Please check back in a bit, to see the new much better version of this project!

chesspos: embedding learning for chess positions

Embedding based chess position search and embedding learning for chess positions

This repository allows you to search a chess position against billions of chess positions in millions of games and retrieve similar positions. You can also build your own database with the provided tools. Additionally The projects experiments with embeddings learned from bitboards using the triplet neural network architecture. Feel free to try out your own embedding models to improve the embedding based search retrieval.

Guide

Install the package
Demo: Search your positions in a provided database
Extract positions from your own database for search and metric learning
Train and evaluate chess position embeddings
Experiment and Contribute
Cite this project

1. Install the package

Make sure you have python3 installed. You will also need the following packages:

h5py to read and write large chunks of data
python-chess for parsing chess games
faiss for billion scale nearest neighbor search

and numpy.

Additionally for the metric learning part of this project you will need tensorflow (v2).

All packages except for faiss can be pip installed. To install faiss either use anaconda, e.g.

conda install faiss-cpu -c pytorch

or follow alternative instructions like here or here.

Finally pip install this package from source.

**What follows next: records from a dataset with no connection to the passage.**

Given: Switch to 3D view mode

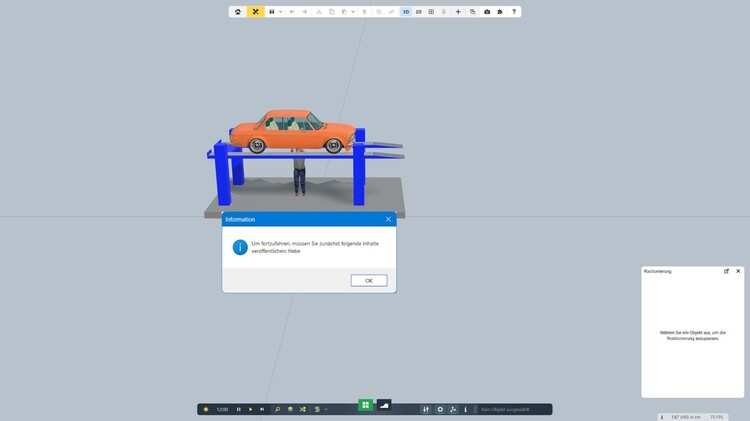Looking at the screenshot, I should click(406, 12).
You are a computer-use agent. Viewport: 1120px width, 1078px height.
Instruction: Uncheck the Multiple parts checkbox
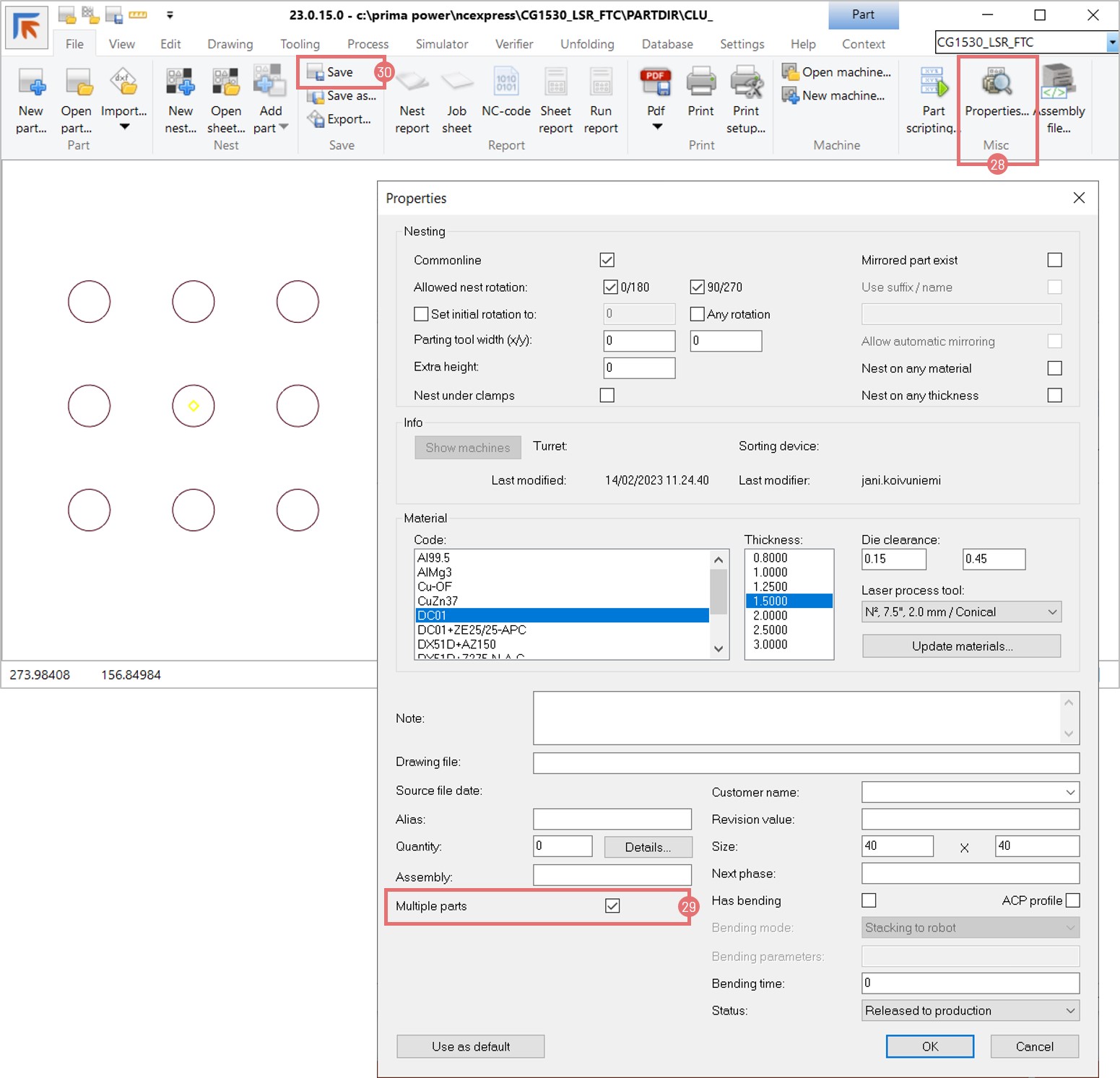click(x=612, y=906)
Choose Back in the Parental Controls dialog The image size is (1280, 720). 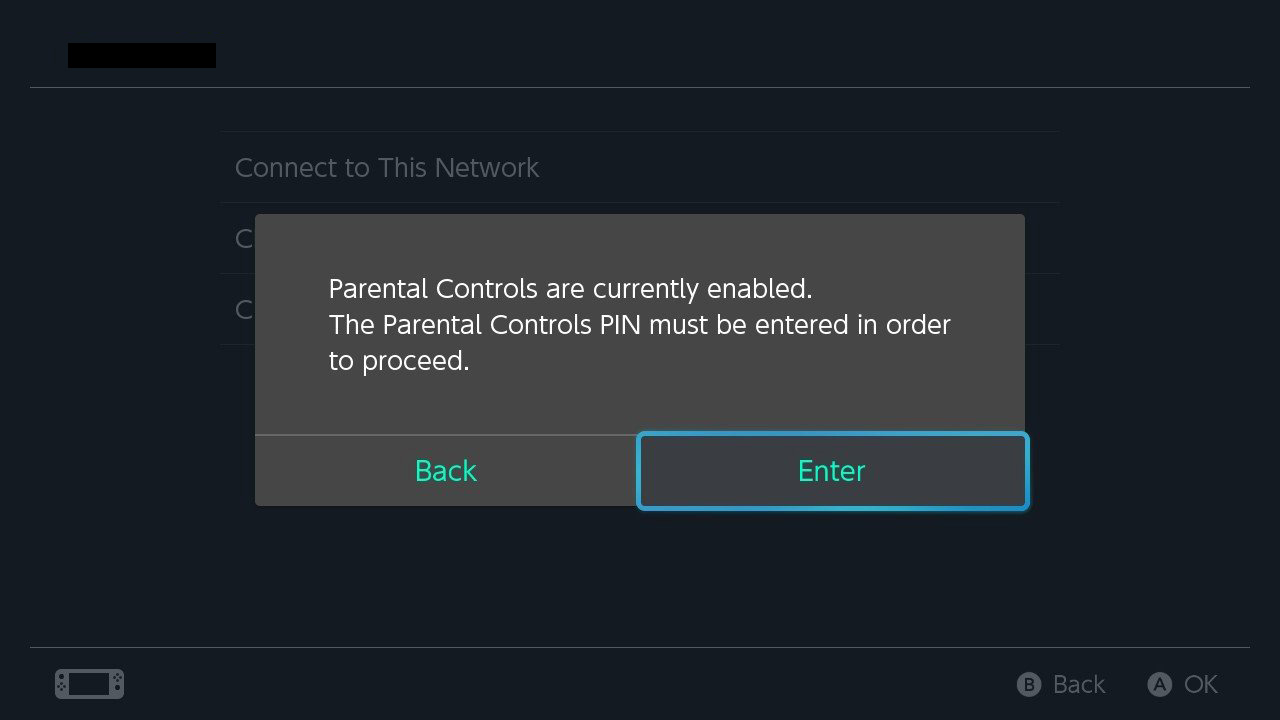point(446,471)
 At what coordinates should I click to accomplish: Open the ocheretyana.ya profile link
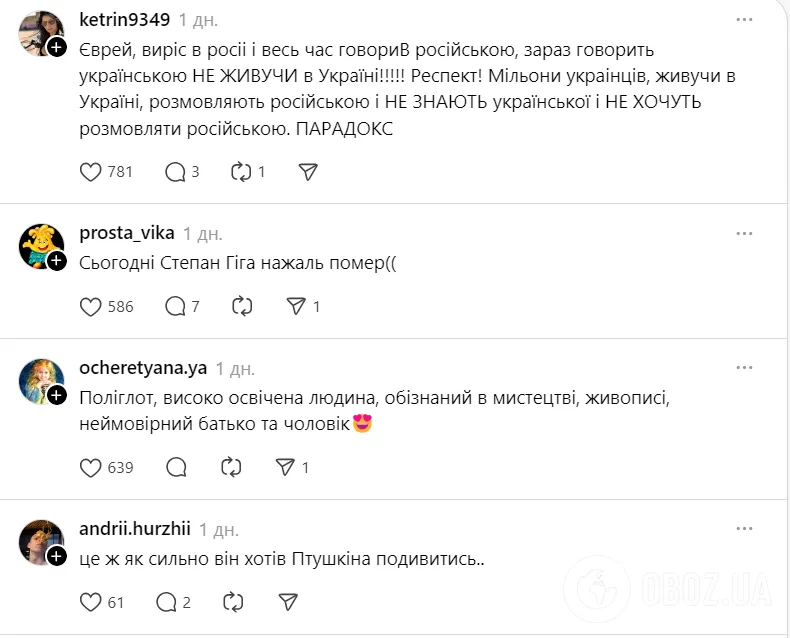143,368
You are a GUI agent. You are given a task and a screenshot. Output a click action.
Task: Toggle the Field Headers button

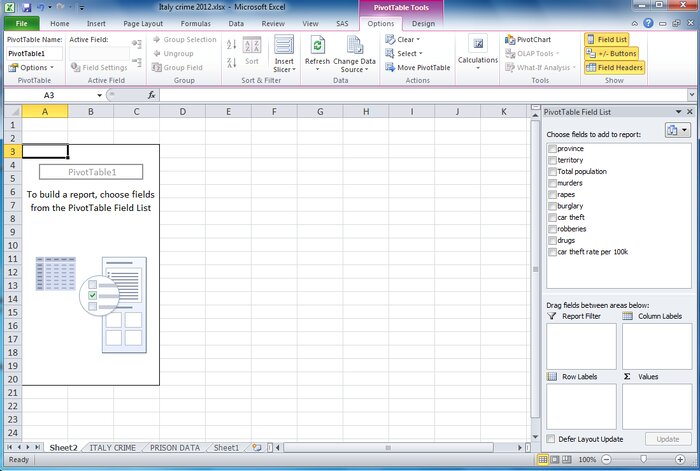pyautogui.click(x=614, y=68)
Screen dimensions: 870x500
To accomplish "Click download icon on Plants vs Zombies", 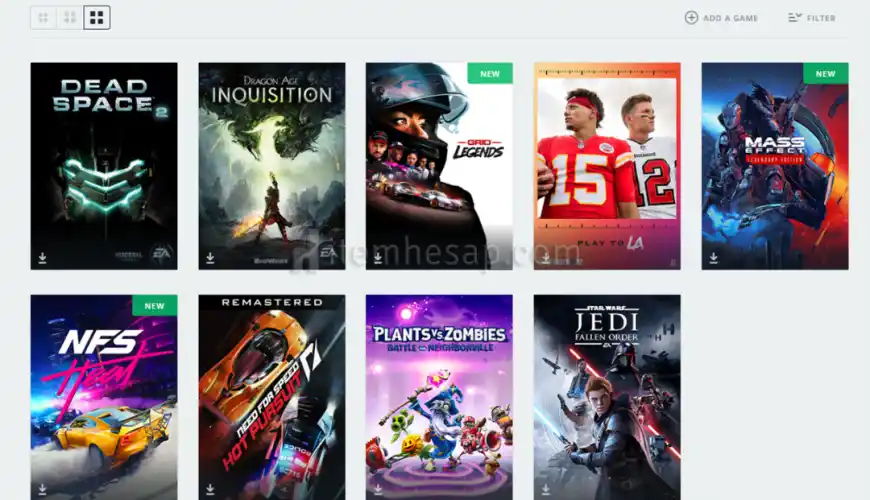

git clone https://github.com/patrickfrank1/chesspos.git
cd chesspos
python -m pip install .
# test if installation was successful, the following should run without error
python -c "import chesspos"

Congratulations you have successfully installed the package. It contains the following modules:

chesspos.binary_index: functions for loading and searching of bitboards in faiss,
chesspos.convert: convert between different chess position encodings like fen, bitboards and chess.Board(),
chesspos.embedding_index: functions for loading and searching embeddings in faiss,
chesspos.models: tensorflow models for embedding learning,
chesspos.monitoring: function to monitor metric learning progress, in particular callback to track triplet classification accuracy,
chesspos.pgnextract: functions to extract and save bitboards from pgn files,
chesspos.preprocessing: prepare triplet generators for metric learning,
chesspos.utils: general purpose functions.

Furthermore this repository contains folders for tests, demos, command line tools and data files.

2. Demo: Search your positions in a provided database

Now that you installed the package you can ckeck out the demo notebook at ./demo/query_bitboard_db.ipynb or see some examples live in your browser.

The demo enables you to search a small database of bitbaords for similar positions. I provide some more precompiled databases. The following databases contain high quality games that are generated from freely available lichess games, where we only extracted games with both players above elo 2000 and a time control greater or equal 60+1 seconds.

file/link	positions [million]	download size	RAM needed
index_2013.faiss.bz2	1.7	12 MB	171 MB
index_2014.faiss.bz2	11.5	80 MB	1.2 GB
index_2015.faiss.bz2	47	324 MB	4.6 GB
index_2020_01_02.faiss.bz2	510	3.6 GB	50 GB

However, as you can find out by playing with the notebook the similarity search with bitboards is not optimal, this is why we explore metric learning later on.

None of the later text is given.